*** Begin section ***

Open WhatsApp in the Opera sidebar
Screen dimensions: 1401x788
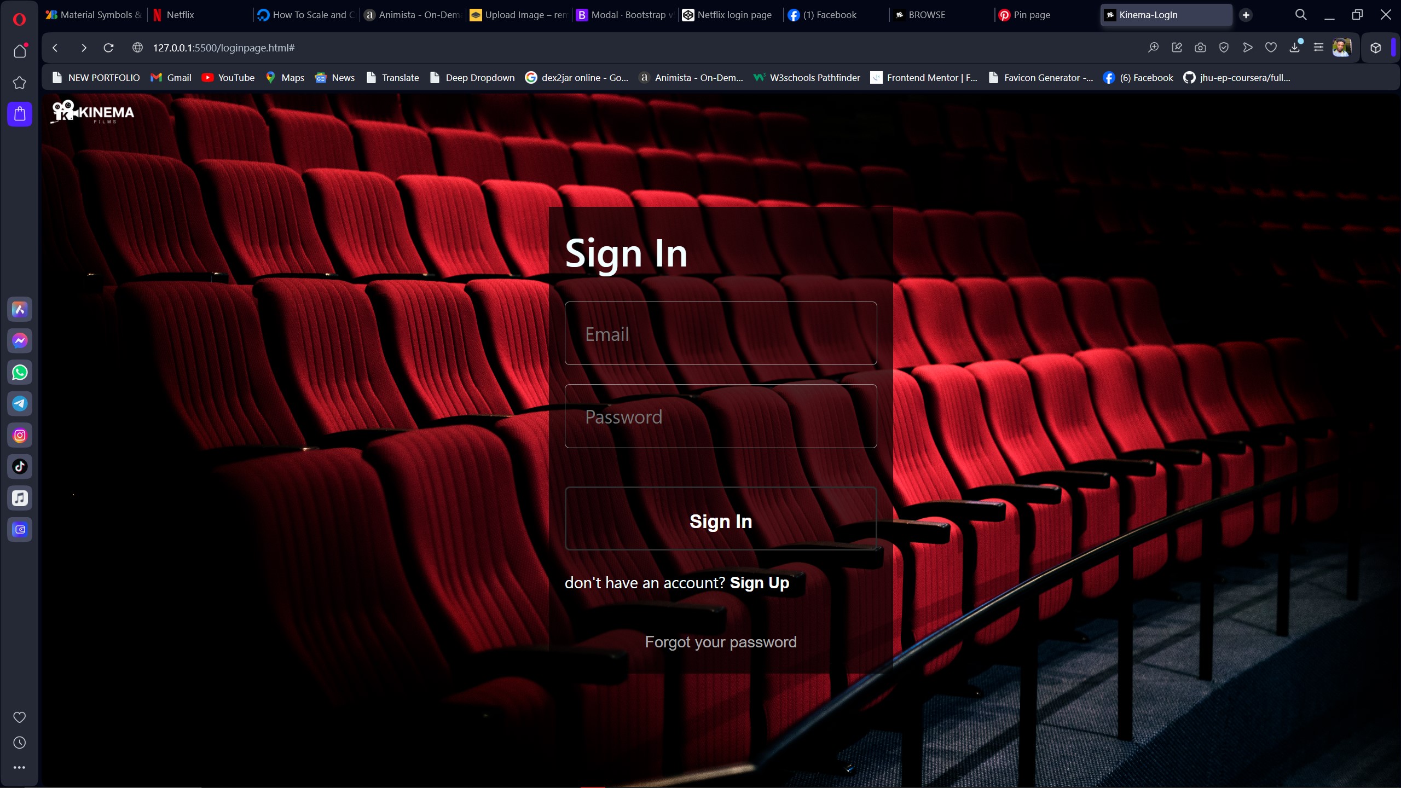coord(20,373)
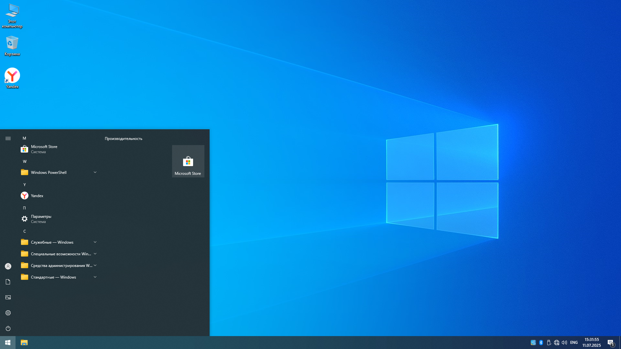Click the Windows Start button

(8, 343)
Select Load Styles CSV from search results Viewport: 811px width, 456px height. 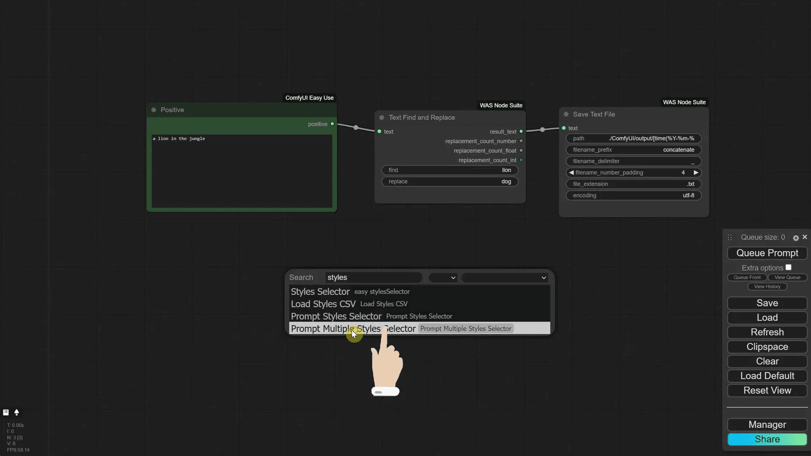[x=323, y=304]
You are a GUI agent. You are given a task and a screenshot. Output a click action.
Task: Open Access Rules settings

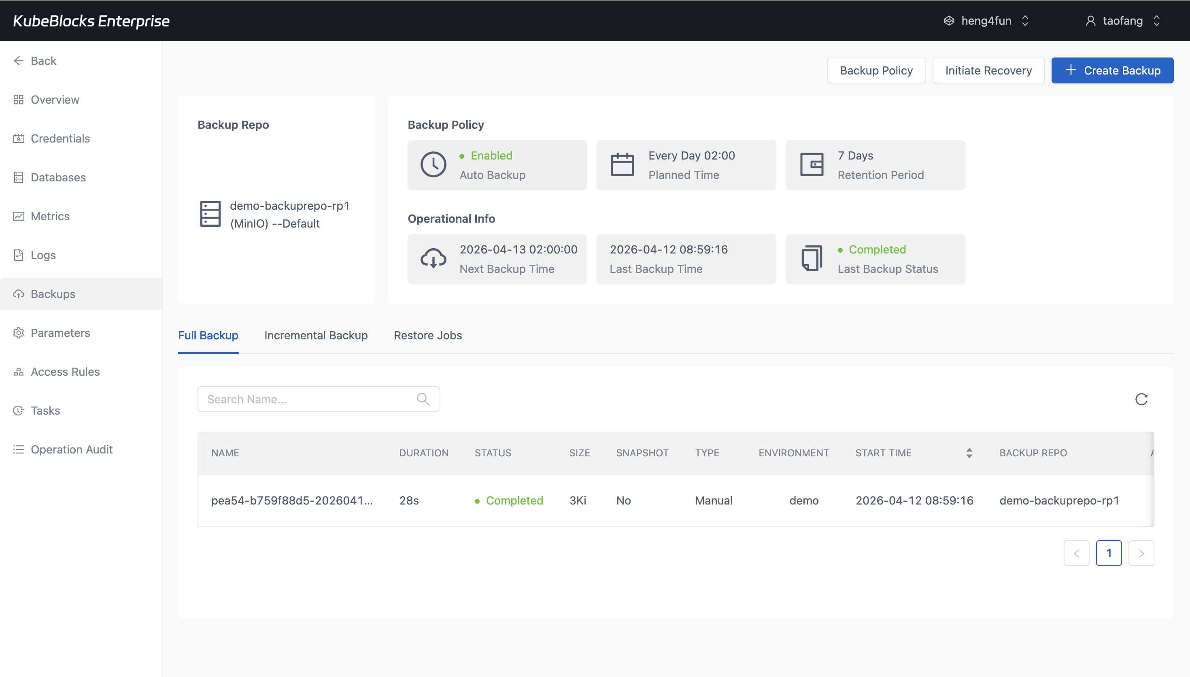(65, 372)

*** End section ***

### WORK TO COMPLETE
Once the line with "You are a GUI" is found, write out that line and every later line of the listing above exactly, through the last one, and skip any pictures.

### WRITTEN RESPONSE
You are a GUI agent. You are given a task and a screenshot. Output a click action.
Task: Open Access Rules settings

(65, 372)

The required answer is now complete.